_COMPLETE THE FOLLOWING:_
A) In the email about curated holdings, under which class does the writer believe E78 should be brought?
B) List every class code of the form "E" plus a number that appears in the email about curated holdings.
C) Write the next part of the email about curated holdings, picking up after its final sentence.

Dear Robert,
On 16/4/2017 3:11 πμ, Robert Sanderson wrote:
Thanks Christian-Emil :)
I’m fine with E78 not being an E22 … but I do wonder why it can’t be. Are there
sets of objects that are curated by humans but not made by humans? I would have
expected that curation includes the activities of adding and removing objects
from the E78, by which I would expect one to consider them “made”.
Aggregates such as curated holdings are functionally considered and
treated as a whole.
They can contain physical features, and physical things that may not
unambiguously be described as either feature or object. In particular
landscapes, archaeological sites, caves etc. are in the intended scope
of curated holdings, i.e., Sites and Monuments administrations.
As such, their being a whole as a unit and identity should be seen as
man-made I believe, even if all parts are not man-made. Therefore I
believe E78 should be brought underE24 <#_E24_Physical_Man-Made_Thing>
Physical Man-Made Thing.
The unity criterion of physical things extends from physical coherence
into the treating of aggregates as a functional whole, because for many
things physical coherence is only a temporary condition, as for instance
a car or a military weapon which at any time can be disassembled and
reassembled without changing identity or integrity. Therefore we early
decided in CRM that "set" is a bad concept for a core standard, and does
not introduce useful basic properties.
The scope note of E19 says: " The class also includes all aggregates of
objects", meaning physical objects, not features. Aggregates including
features are not meant here and not excluded by the "all". Simply all
aggregates of E19s are an E19. The scope note of E18 mentions
aggregates, but not specifically aggregates of non-objects (with
complete natural physical boundaries). We can improve that scope note.

_GIVEN DATA:_
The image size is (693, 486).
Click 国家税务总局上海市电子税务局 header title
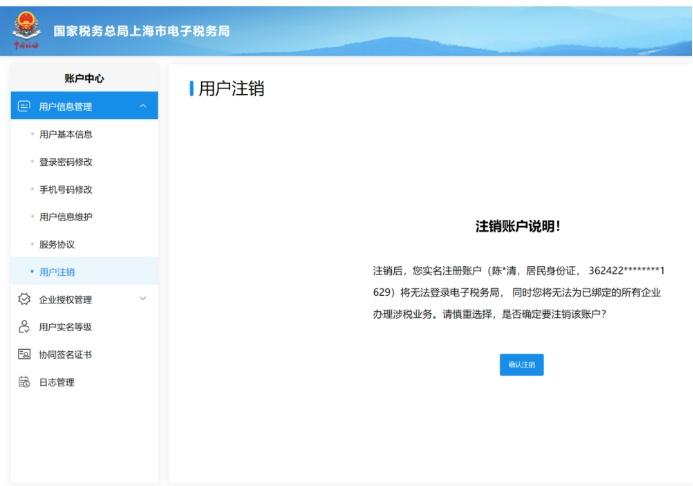(141, 31)
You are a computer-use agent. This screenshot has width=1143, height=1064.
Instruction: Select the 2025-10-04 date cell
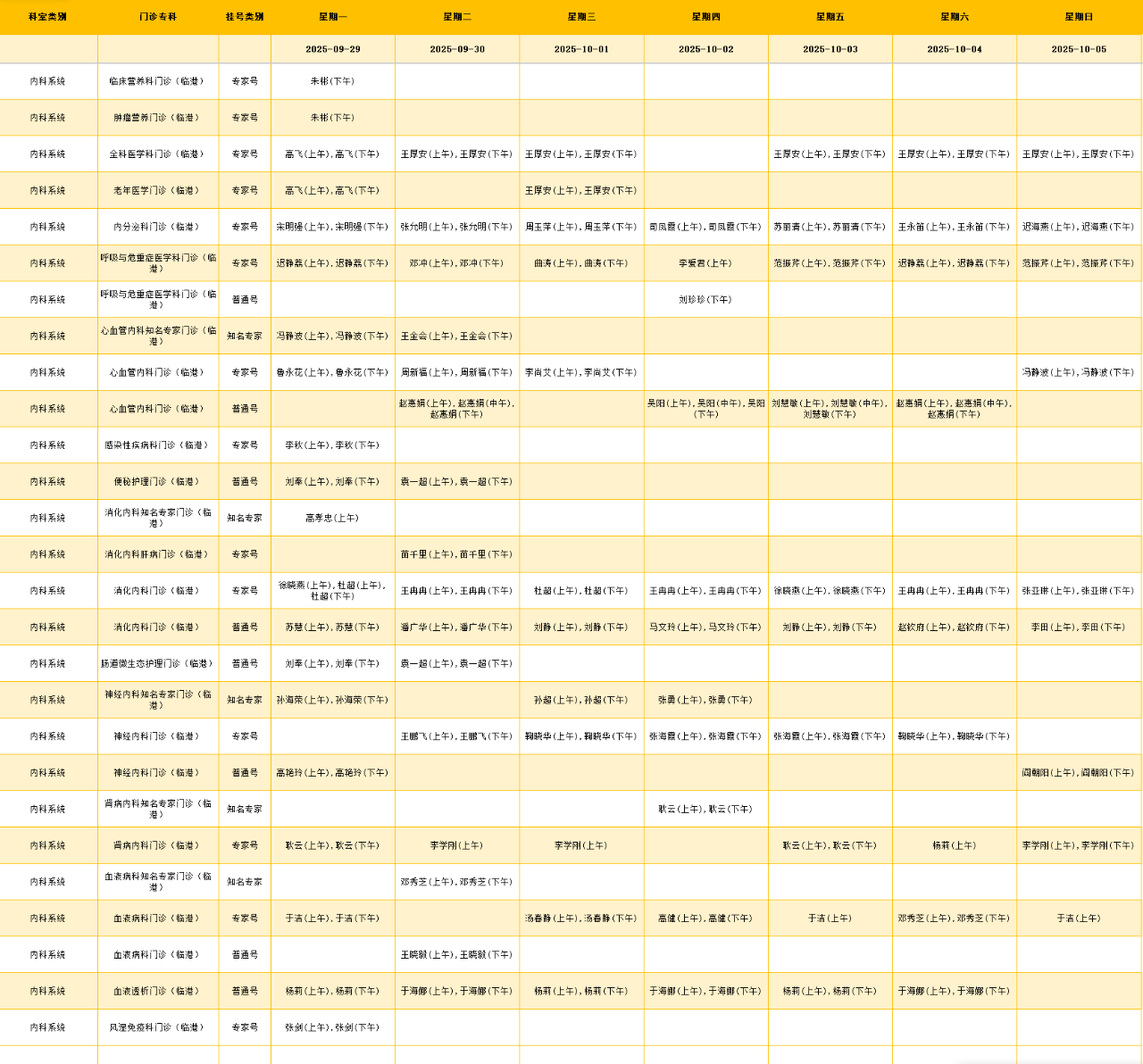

_PER-TASK OUTPUTS:_
A) E24 Physical Man-Made Thing.

B) E78, E22, E24, E19, E18

C)
The goal is to have E78s be a descendant of E19, such that it can have a number
of parts, and so that E19 (as the primary class for modeling aggregations) is
an ancestor of E78, which is a specific sort of aggregation…
This is a misunderstanding of the Open World modelling principle the CRM
commits to. If your collection is made of objects, such that a number of
parts is well-defined, then you can declare your curated collection to
be E78 and E19. This is called "multiple instantiation", a logical "AND"
of both classifications. In that case however, you exclude things that
do not qualify as E19. You cannot simply reuse"P57
<#_P57_has_number_of%20parts> has number of parts: E60 <#_E60_Number>
Number" without commiting to its domain.
The "number of parts" property is only meant for cases in which you do
not list the parts themselves in your primary documentation. If, on the
other side, you can describe the parts of your collection, then you can
count them in your application.
In the CRM we do not describe purely deductive properties per principle.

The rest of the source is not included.